Barnosky studies biodiversity changes and extinction rates that occurred in the deep past, and compares them to trends happening now. Since life first evolved billions of years ago and flourished, diversified, and made our planet what it is, there have been five mass extinctions. Each was triggered by a cataclysmic event and resulted in at least 75% of all species going extinct. The last of these events occurred 65 million years ago, when a meteorite slammed into Earth, throwing up persistent clouds of debris that darkened the sky for years. The resulting change in climate led to a mass extinction that included the dinosaurs.
Barnosky calculates that humans are now creating a mass extinction on the same scale – the planet's sixth one – through a combination of habitat encroachment and fragmentation, hunting, climate change, pollution, and the spread of disease and introduced species. As many as 30% of all species may be lost over the next four decades, conservationists estimate.
Extinction is actually a natural and common phenomenon – of the roughly 4 billion species estimated to have evolved on Earth, some 99% are gone. In the past, the extinction rate has been balanced by the evolution of new species, but the current, human-caused extinction is happening so fast that evolution cannot keep pace. Barnosky estimates that the current rate is 1,000 times the natural rate, putting it easily on a par with the so-called “big 5” mass extinction events.
The Anthropocene, or Age of Man, will be marked by a rapid decline in biodiversity as animals and plants disappear from the planet forever. It won't just be the individual creatures that vanish, but also their descendants on the evolutionary tree – whole lines of phyla will prematurely cease.
And the Anthropocene will also be notable for its homogeneity – what Barnosky describes as the "McDonaldization of nature". Many animals and plants have evolved to occupy specific geographical niches, such as islands or mountain lakes. As a result, it’s possible to find some endemic species that exist nowhere else on Earth, such as the giant tortoises of the Galapagos, the lemurs of Madagascar or the koalas of Australia.

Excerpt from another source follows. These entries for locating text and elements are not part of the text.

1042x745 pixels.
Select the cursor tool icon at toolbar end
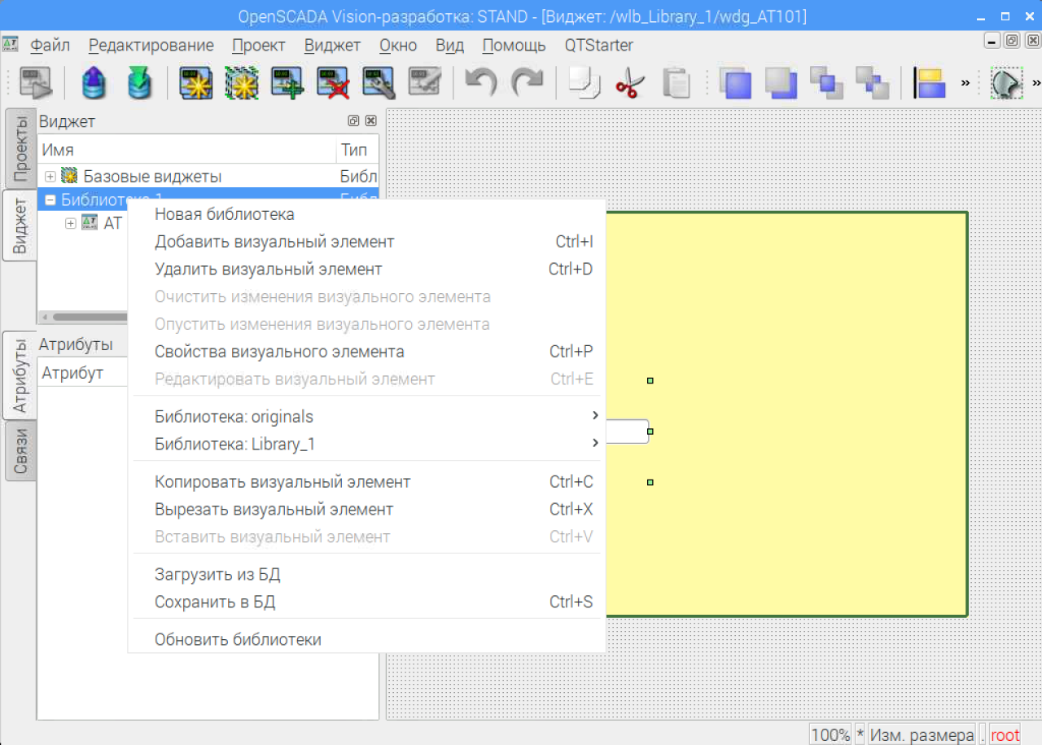pos(1006,83)
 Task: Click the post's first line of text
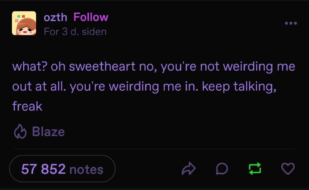pyautogui.click(x=154, y=66)
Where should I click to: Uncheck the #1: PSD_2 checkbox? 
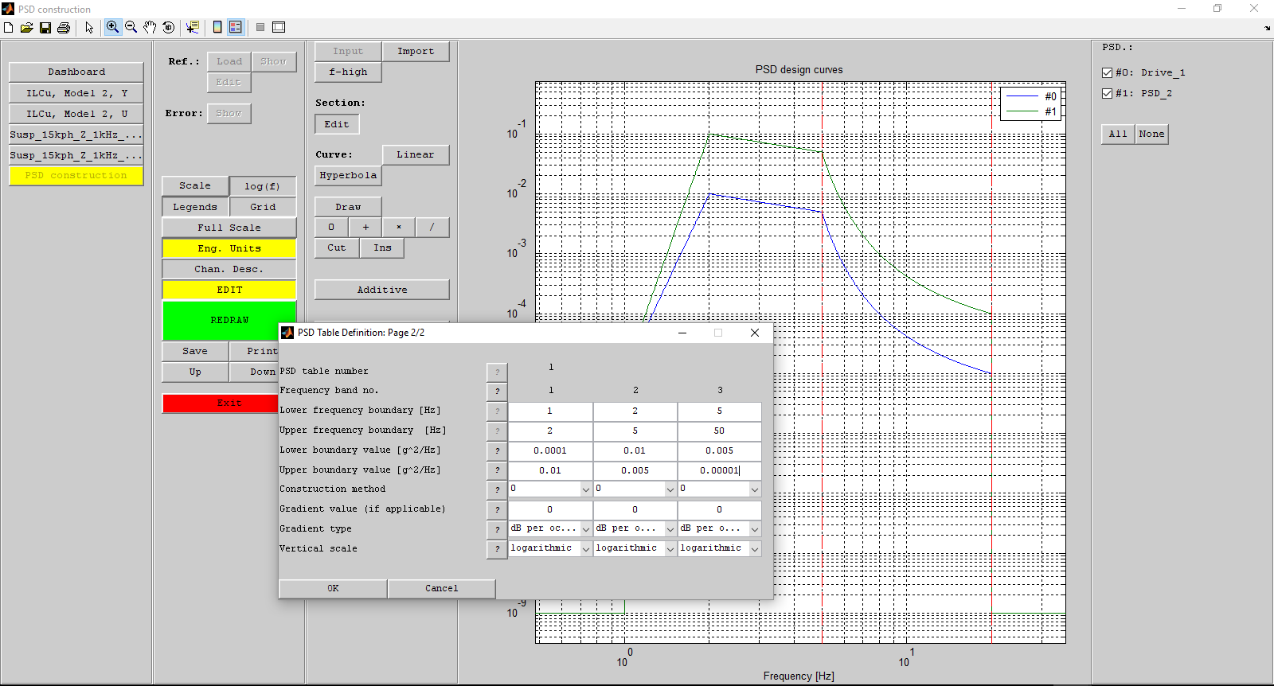tap(1107, 94)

Occasionally, during Earth’s history, shifting tectonic plates have forced land masses together, enabling the separated biodiversity to mix for the first time. This happened when the North and South American continents collided into each other, around 3 million years ago, for example. In the invasions that followed, South America got its first large carnivore – the jaguar from North America – which proceeded to eat much of the native fauna, resulting in the loss of many species.
Humans have been orchestrating tectonic-scale species migrations of their own, either deliberately or accidentally, which has left its mark on the living planet. Some species including rats, goats, rhododendron, wheat and eucalyptus are found around the world while many others have become rare or vanished. Many introduced species are invasive – or “weeds” – which out-compete the natives for food, light and habitat, or like the jaguar simply consume them to extinction.
We've also been spreading pests and diseases from place to place, often causing local extinctions. Isolated human populations have even been wiped out in this way, when we've introduced diseases such as flu, smallpox, HIV or malaria to places where the local people haven't developed adequate immunity.